The Fort Meade Alliance plays a critical role in strengthening the workforce pipeline, connecting industry, government, and education to ensure the future of innovation around Fort Meade remains strong. TechMania is a natural extension of that mission: giving students a practical, inside look at how STEM careers actually take shape.
ADG brought a creative, experience-driven perspective that complements the technical focus students often associate with STEM.
While many TechMania sessions traditionally highlight engineering, coding, or robotics, ADG’s session focused on how ideas become usable, effective solutions in the real world. Led by Mary Wilcox, Executive Creative Director, and Laura Rittenhouse, Senior UX Designer, the session introduced students to the thinking behind experience design, UX/UI, and human-centered problem-solving.
Linda Rochelle, ADG’s Senior Creative Program Manager, originally learned about the TechMania event and thought it would be a great opportunity to engage with our local youth community.
To bring those ideas to life, each 40-minute session was structured as a fast-paced design challenge. Students were divided into small teams and given a simple starting prompt:
Design an electronic docking station.
Armed with sticky notes and markers, teams had three minutes to ideate as many features and functions as possible—thinking broadly about what a docking station might need.
Then came the first curveball.
The docking station wasn’t for just any device. It was for a drone that lands itself.
Teams were given five minutes to reassess their work. Which ideas were still valid? What needed to change? What new considerations had suddenly become essential? Importantly, students weren’t allowed to throw everything out and start over. A minimum number of ideas had to carry forward, forcing them to adapt rather than reset.

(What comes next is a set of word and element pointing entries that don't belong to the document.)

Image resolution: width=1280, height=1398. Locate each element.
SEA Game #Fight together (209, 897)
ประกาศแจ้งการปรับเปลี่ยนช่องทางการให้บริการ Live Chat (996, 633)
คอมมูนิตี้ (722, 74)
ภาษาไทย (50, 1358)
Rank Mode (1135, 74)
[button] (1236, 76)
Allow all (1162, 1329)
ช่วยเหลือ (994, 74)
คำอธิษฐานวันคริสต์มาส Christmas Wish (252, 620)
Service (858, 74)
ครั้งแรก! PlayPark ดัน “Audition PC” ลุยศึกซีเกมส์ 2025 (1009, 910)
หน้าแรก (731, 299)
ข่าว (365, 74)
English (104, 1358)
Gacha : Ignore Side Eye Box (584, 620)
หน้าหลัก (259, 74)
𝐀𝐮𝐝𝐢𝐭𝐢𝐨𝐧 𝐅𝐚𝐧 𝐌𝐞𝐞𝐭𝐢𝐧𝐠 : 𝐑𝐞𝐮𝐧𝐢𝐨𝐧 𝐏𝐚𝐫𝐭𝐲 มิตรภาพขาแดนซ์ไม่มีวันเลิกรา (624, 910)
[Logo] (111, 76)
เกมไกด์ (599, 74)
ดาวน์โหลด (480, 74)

Just as teams found their footing, another twist:
The docking station needed to function on a moving vehicle.
That’s when the energy in the room shifted. Students began exploring magnetic systems, locking mechanisms, GPS coordination, lighting for visibility, tracking systems, and even rethinking the dock itself as an active, moving platform designed to meet the drone where it was. Some concepts leaned highly technical, while others embraced creativity and whimsy. It was exciting to see how every team approached the problem differently.

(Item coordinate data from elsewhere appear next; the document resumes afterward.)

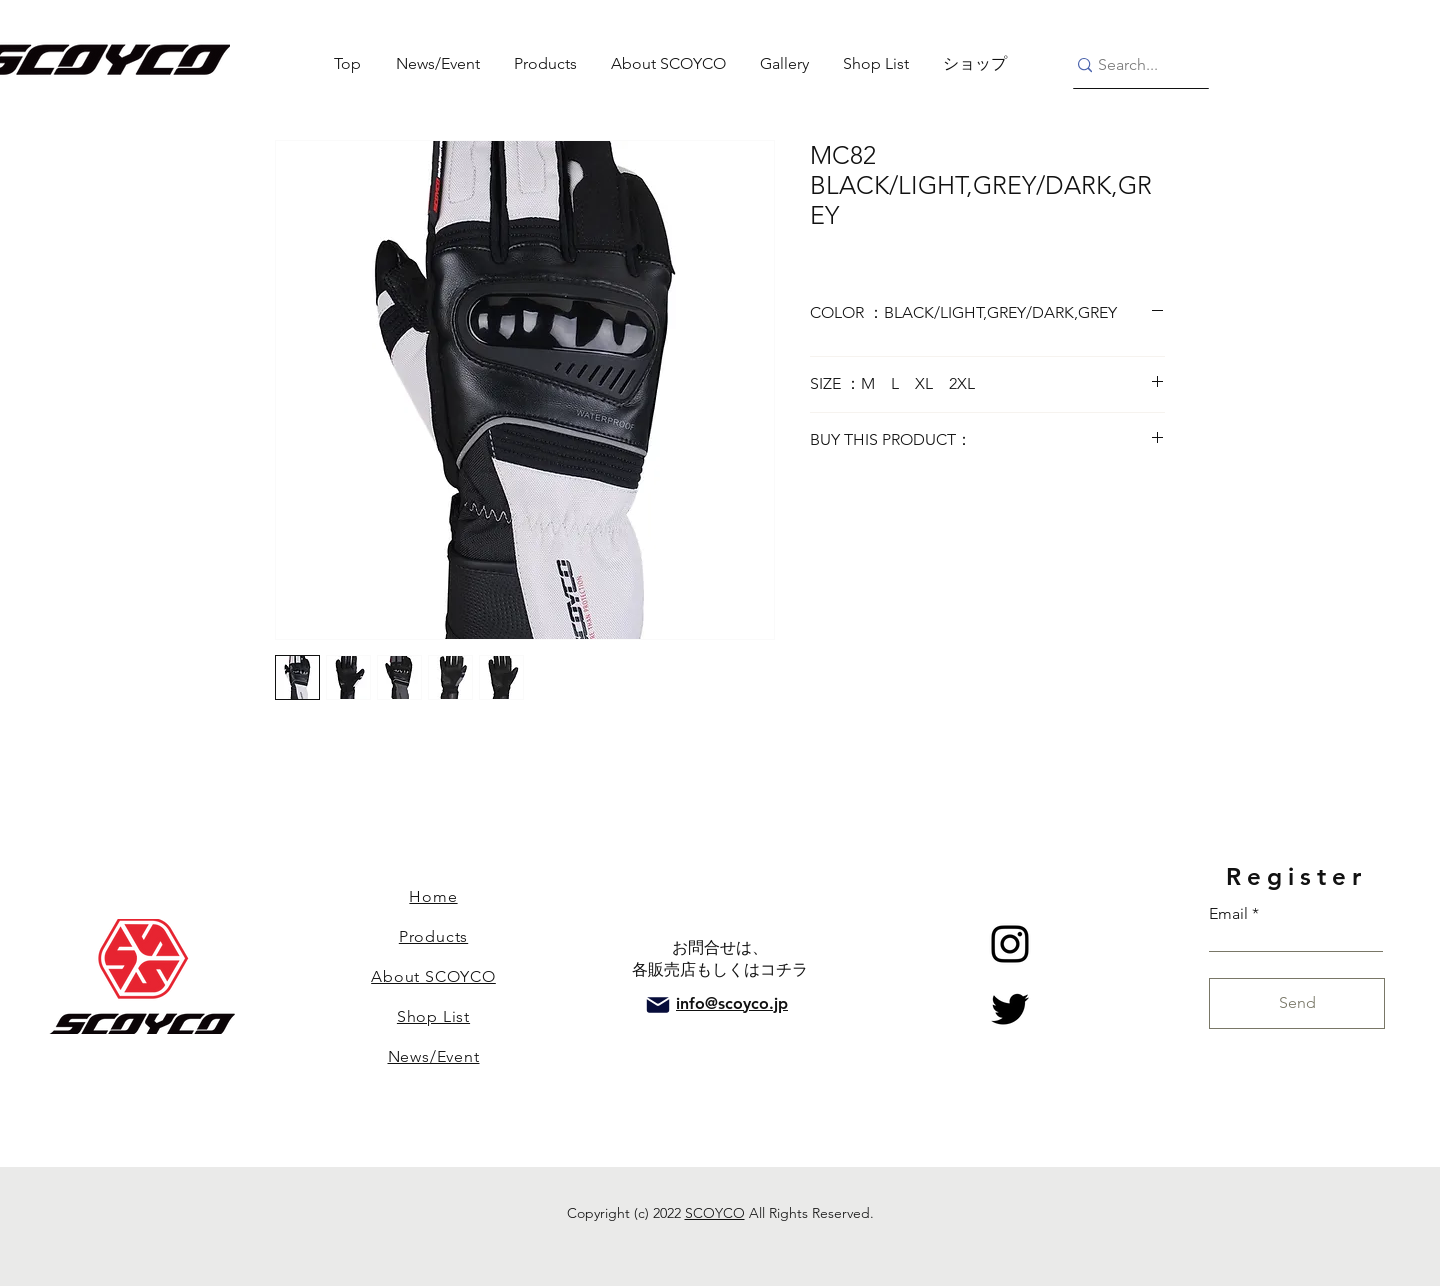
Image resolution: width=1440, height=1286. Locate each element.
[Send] (1297, 1003)
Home (433, 896)
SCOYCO (715, 1213)
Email (1228, 914)
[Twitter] (1010, 1009)
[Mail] (658, 1005)
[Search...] (1132, 65)
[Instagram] (1010, 944)
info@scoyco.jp (732, 1003)
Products (433, 936)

As ideas expanded, students also had to streamline by removing features that no longer made sense and identifying what was truly essential to their final concept. Teams then pitched their solutions to the rest of the group, focusing not only on what they designed, but why.
Throughout the exercise, the ADG team connected the dots to real-world experience design challenges:
The group discussed how stronger intake and requirements gathering might have reduced some of the impact of the curveballs and produced better, more streamlined outcomes. Students were also introduced to a common prioritization method used in product design: mapping feasibility versus impact. High-impact, high-feasibility ideas rise to the top, while low-impact or difficult-to-implement features often move to a backlog.
This is the same mindset ADG brings to client work every day.
Whether designing a complex cyber platform, a healthcare application, or a recruitment experience, ADG starts by asking the right questions: Who is this for? What problem are we solving? What does success look like? From there, we design experiences that are purposeful, usable, and aligned with real needs.
TechMania offered a condensed version of that process, showing students that innovation isn’t just about building technology, but about designing how people interact with it.
For ADG, participating in events like TechMania isn’t just community engagement. It’s an opportunity to invest in up-and-coming thinkers, designers, and problem-solvers. We were honored to introduce these students to experience-driven design and show how human-centered thinking is essential to the future of STEM.